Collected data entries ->
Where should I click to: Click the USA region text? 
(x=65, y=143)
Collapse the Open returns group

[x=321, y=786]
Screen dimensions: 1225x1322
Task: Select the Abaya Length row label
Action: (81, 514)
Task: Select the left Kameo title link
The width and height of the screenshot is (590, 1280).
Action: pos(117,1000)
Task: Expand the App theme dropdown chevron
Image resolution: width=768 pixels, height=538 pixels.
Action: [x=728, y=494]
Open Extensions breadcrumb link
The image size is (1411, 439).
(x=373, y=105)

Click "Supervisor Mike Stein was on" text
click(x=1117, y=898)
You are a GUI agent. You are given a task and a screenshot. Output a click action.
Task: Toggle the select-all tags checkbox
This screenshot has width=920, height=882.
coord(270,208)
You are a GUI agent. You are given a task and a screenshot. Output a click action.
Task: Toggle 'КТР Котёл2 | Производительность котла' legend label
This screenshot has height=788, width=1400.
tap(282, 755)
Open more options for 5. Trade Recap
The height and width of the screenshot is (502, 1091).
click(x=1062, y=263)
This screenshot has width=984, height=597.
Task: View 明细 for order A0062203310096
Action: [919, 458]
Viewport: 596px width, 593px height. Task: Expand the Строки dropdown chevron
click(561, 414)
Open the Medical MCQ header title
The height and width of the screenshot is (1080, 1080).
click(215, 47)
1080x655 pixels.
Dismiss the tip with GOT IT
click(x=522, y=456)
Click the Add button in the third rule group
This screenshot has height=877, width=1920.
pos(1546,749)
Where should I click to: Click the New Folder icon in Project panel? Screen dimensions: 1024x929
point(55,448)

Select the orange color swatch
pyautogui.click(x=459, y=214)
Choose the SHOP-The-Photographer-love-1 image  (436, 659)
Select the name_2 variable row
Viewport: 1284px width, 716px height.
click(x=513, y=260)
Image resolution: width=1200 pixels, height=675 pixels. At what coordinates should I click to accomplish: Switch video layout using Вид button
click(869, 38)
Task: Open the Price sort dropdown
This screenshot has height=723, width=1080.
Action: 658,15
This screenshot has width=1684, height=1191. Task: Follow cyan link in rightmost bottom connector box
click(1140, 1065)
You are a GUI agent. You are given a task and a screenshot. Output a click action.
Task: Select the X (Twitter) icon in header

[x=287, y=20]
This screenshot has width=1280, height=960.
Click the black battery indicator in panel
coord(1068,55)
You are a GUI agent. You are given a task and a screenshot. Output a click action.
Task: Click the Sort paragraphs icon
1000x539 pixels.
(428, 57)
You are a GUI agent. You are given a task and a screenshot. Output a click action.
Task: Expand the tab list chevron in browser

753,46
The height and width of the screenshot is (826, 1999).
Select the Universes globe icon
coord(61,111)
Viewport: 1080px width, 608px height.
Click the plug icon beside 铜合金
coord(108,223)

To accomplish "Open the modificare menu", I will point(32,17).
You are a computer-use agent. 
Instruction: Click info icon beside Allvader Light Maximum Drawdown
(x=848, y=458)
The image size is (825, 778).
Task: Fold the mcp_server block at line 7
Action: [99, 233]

YOUR TASK -> Lines after the one containing "Task: Toggle 'КТР" are left out; every line from the start of the entries through that line is restated word for word.

ANSWER BOX ->
Where should I click to: Click the USA region text? 
(x=65, y=143)
Collapse the Open returns group

[x=321, y=786]
Screen dimensions: 1225x1322
Task: Select the Abaya Length row label
Action: (81, 514)
Task: Select the left Kameo title link
The width and height of the screenshot is (590, 1280).
Action: pos(117,1000)
Task: Expand the App theme dropdown chevron
Image resolution: width=768 pixels, height=538 pixels.
Action: [x=728, y=494]
Open Extensions breadcrumb link
The image size is (1411, 439).
(x=373, y=105)

Click "Supervisor Mike Stein was on" text
click(x=1117, y=898)
You are a GUI agent. You are given a task and a screenshot. Output a click action.
Task: Toggle the select-all tags checkbox
This screenshot has width=920, height=882.
coord(270,208)
You are a GUI agent. You are given a task and a screenshot. Output a click action.
Task: Toggle 'КТР Котёл2 | Производительность котла' legend label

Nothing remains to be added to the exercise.